Scriver, Christian - Gottholds zufällige Andachten. - 56. Der Trunkene.

Scriver, Christian - Gottholds zufällige Andachten. - 56. Der Trunkene.

Es kam ein trunkener Mensch über die Gasse hergestolpert, welcher weder seines Kopfes, noch feiner Füße mächtig war; er war kothig und ganz besudelt, daß man wohl sah, wo er Ablager mußte gehalten haben; er lärmte und schrie zuweilen überlaut, damit er desto mehr Ansehens bekäme; zuweilen blieb er stehen und wollte mit den Vorübergehenden reden, da doch seine Zunge, etwas Vernehmliches vorzubringen, viel zu schwer war; er fiel von einer Seite zur andern und war mit einem Worte der Kinder Spott und jedermanns Gelächter.

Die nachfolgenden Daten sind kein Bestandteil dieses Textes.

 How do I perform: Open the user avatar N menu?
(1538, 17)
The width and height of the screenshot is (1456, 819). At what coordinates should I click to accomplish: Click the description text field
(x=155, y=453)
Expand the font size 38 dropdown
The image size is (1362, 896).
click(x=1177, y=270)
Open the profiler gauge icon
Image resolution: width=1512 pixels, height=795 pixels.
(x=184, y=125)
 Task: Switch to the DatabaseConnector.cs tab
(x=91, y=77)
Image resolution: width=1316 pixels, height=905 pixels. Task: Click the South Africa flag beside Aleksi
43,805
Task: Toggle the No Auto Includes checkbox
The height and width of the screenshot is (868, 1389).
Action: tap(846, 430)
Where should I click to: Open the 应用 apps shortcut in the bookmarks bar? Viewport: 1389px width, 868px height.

Diesen sah auch Gotthold und sprach: nun verstehe ich, was ehemals die klugen Spartaner bewogen, daß sie ihren Kindern, von der Trunkenheit selbige abzuhalten, ihre tollen vollen Knechte zum Schauspiel vorgestellt. Was ist dieser Mensch anders, als ein überladenes Schiff, an welchem die Segel vom Winde zerrissen, der Mastbaum über Bord geworfen und das Steuerruder zerbrochen ist, welches von Wellen und Winden nach ihrem Willen hin und wieder geworfen wird und alle Augenblicke auf eine Klippe gestoßen zu werden befahren muß? Ach, Trunkenheit, du Mistpfütze der bösen Lüste, du Mutter des Zanks, der Uneinigkeit und Mordes! Du bist eine tiefe Grube des Teufels, durch welche er viele zum ewigen Verderben hinabstürzt! Du bist eine Meisterin alles Muthwillens und unverschämten Wesens, du bist ein freundlicher Teufel, ein süßes Gift, eine selbst erwählte Raserei, ein genöthigter Feind, eine Verlockung der Ehrbarkeit und Verletzung der Zucht und Schamhaftigkeit! Du bist eine Quelle aller Schanden und Laster! Und ist wol zu verwundern, daß, was männiglich an andern verlacht und verspottet, männiglich ohne weiteres Nachdenken selbst beliebt, und dieses Laster fast auf den Sessel der Tugend gesetzt und mit allerlei Entschuldigungsmänteln behangen ist, so, daß es die wenigsten, wie scheußlich es sei, gewahr werden. Ach, mein Gott! behüte mich davor! gieb, daß ich alle scheinbare Gelegenheit dazu nicht anders, als ein Liebkosen des Satans annehme und mich mit gottseligem Eifer demselben widersetze. Ein Lusttrünklein, das in deiner Furcht und als vor deinem Angesicht in stetigem Andenken deiner Gebote geschieht, wirst du mir wol vergönnen, wenn ich mich nur hüte, daß mein Herz mit Fressen und Saufen nicht beschwert wird. Luc. 21, 34.